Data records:
----
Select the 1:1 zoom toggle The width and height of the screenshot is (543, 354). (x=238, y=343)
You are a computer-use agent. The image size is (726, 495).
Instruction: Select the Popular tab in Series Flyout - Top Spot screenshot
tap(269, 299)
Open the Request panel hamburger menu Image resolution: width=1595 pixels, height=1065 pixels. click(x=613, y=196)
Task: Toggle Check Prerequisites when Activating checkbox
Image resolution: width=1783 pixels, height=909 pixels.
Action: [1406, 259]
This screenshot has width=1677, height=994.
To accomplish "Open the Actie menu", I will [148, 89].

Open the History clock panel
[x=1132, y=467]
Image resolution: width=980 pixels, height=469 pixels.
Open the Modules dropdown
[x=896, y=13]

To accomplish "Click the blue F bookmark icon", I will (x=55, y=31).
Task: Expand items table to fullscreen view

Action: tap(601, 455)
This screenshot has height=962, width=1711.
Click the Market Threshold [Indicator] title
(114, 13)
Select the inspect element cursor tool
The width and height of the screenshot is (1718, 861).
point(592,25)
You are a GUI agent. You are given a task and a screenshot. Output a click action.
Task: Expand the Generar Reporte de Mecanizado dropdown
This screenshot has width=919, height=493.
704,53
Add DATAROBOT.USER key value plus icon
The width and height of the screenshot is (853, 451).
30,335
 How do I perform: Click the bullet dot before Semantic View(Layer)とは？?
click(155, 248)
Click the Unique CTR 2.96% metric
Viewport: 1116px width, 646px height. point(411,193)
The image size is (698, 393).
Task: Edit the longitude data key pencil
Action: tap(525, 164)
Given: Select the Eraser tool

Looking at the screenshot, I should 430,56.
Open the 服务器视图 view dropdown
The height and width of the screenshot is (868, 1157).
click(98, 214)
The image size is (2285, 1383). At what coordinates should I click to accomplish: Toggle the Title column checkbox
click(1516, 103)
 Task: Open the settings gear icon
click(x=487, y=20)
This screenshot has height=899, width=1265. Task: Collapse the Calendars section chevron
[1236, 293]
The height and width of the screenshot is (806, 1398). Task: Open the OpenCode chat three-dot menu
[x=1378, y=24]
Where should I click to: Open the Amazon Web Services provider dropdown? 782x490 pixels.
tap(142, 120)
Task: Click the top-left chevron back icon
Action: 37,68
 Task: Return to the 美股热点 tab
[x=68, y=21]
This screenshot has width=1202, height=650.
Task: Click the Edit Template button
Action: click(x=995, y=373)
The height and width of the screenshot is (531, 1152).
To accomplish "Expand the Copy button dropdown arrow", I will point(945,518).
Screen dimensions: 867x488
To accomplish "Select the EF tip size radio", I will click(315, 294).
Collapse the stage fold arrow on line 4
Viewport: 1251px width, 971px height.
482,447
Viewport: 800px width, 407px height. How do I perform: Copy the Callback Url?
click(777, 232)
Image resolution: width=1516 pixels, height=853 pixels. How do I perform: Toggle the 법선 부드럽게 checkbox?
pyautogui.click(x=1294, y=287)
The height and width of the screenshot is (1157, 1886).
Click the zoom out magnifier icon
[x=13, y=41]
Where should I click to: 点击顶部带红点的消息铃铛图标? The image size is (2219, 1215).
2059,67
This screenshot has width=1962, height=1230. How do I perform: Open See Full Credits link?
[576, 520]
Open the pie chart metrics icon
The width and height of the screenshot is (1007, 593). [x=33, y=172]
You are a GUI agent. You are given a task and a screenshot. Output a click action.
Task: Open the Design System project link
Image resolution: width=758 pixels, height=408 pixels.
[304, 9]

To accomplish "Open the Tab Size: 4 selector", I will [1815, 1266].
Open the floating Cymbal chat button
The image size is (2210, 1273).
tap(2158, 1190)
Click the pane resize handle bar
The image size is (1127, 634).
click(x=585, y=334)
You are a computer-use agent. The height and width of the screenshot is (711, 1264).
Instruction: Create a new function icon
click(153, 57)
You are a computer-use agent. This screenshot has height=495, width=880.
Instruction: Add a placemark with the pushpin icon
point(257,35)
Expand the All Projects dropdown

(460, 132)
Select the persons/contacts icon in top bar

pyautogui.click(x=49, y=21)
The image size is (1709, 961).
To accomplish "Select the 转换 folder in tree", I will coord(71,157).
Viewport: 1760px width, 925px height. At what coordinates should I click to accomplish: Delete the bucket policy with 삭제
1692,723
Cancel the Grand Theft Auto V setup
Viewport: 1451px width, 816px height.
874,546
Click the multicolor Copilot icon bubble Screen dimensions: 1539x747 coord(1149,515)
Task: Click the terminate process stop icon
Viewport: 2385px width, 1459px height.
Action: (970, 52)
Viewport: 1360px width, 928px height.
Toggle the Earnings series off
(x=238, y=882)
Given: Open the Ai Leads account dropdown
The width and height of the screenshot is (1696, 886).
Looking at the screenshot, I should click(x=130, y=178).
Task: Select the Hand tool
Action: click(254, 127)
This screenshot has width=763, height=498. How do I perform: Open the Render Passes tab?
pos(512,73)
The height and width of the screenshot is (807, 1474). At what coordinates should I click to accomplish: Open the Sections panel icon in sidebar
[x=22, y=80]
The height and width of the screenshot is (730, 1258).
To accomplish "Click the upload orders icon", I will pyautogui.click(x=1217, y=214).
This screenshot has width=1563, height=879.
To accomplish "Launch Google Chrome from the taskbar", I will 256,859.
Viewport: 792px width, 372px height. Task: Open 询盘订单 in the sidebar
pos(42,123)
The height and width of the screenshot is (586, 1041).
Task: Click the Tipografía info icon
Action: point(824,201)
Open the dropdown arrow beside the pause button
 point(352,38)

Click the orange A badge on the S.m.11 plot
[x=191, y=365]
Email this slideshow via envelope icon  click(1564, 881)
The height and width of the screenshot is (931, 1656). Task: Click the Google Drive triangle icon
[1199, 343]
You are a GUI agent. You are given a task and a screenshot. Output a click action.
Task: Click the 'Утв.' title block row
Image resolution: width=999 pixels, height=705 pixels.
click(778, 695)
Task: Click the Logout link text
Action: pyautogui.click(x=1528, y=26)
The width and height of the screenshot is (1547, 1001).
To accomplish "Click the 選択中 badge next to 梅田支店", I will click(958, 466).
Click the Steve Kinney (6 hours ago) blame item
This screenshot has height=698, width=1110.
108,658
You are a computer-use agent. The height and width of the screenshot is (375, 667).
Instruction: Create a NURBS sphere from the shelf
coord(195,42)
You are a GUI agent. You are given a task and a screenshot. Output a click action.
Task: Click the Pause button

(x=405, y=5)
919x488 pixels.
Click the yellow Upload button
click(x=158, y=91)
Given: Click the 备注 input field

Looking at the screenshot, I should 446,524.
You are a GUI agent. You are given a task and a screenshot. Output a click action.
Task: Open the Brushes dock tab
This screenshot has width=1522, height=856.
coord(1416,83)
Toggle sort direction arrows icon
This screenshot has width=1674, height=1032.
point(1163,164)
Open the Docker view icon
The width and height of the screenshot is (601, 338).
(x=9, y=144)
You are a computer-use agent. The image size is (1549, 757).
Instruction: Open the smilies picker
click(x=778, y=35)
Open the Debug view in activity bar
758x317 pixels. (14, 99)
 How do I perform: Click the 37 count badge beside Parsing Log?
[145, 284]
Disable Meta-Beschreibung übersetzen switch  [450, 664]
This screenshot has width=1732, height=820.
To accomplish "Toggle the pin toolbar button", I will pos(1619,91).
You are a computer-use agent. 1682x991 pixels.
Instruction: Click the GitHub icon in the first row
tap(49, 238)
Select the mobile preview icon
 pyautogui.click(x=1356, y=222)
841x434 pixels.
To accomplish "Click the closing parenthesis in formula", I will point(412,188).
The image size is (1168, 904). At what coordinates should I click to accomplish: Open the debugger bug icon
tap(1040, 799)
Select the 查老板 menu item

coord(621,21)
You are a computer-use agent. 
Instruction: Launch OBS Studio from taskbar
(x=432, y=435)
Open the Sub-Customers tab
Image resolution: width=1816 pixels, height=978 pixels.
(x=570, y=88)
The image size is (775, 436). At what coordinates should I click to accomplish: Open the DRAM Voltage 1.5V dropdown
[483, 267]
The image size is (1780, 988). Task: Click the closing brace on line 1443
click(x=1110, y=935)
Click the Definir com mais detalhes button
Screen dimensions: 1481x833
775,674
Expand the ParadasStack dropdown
----
Work instructions.
Copy out the entries exactly. Begin at the first line and end with the line that has "Image resolution: width=980".

Output of the exercise.
Select the 1:1 zoom toggle The width and height of the screenshot is (543, 354). (x=238, y=343)
You are a computer-use agent. The image size is (726, 495).
Instruction: Select the Popular tab in Series Flyout - Top Spot screenshot
tap(269, 299)
Open the Request panel hamburger menu Image resolution: width=1595 pixels, height=1065 pixels. click(x=613, y=196)
Task: Toggle Check Prerequisites when Activating checkbox
Image resolution: width=1783 pixels, height=909 pixels.
Action: [1406, 259]
This screenshot has width=1677, height=994.
To accomplish "Open the Actie menu", I will [148, 89].

Open the History clock panel
[x=1132, y=467]
Image resolution: width=980 pixels, height=469 pixels.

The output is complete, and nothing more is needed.